Task item:
Your task is to repeat exactly the lines below between the line holding "Privacy Policy (573, 1361)" and the line holding "What we do (760, 64)", inclusive, and only those.

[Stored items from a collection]
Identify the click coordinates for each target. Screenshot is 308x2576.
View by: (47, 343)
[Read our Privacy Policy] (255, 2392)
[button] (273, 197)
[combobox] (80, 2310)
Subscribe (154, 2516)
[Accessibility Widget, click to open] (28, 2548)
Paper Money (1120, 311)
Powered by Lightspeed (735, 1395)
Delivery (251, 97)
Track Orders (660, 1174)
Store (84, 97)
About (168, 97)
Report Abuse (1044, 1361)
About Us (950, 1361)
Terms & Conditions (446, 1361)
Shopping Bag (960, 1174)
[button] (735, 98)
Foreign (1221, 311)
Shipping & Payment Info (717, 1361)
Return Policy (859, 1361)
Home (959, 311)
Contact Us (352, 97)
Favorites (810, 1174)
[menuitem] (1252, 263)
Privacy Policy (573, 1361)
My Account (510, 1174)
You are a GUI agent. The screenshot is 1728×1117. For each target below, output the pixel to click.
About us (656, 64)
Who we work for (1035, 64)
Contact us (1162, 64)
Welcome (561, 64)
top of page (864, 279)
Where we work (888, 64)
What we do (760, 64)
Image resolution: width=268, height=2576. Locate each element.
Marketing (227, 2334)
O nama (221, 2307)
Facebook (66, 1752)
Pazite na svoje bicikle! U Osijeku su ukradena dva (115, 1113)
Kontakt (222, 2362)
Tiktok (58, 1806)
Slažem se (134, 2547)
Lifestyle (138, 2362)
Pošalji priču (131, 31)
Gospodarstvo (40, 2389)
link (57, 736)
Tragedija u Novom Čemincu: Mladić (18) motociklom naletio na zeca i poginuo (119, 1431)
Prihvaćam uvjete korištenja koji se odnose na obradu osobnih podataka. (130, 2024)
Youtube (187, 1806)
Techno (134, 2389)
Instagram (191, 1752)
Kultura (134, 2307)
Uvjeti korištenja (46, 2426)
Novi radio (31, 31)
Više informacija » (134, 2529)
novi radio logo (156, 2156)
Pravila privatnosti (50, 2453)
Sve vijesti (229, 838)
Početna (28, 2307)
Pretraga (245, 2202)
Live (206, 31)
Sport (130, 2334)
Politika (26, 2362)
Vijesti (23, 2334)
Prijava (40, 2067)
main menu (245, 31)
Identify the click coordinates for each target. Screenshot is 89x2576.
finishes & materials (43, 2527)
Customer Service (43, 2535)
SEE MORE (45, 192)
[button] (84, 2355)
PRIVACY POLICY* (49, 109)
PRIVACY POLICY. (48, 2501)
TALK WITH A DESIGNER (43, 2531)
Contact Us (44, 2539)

Solution:
Privacy Policy (573, 1361)
My Account (510, 1174)
You are a GUI agent. The screenshot is 1728×1117. For each target below, output the pixel to click.
About us (656, 64)
Who we work for (1035, 64)
Contact us (1162, 64)
Welcome (561, 64)
top of page (864, 279)
Where we work (888, 64)
What we do (760, 64)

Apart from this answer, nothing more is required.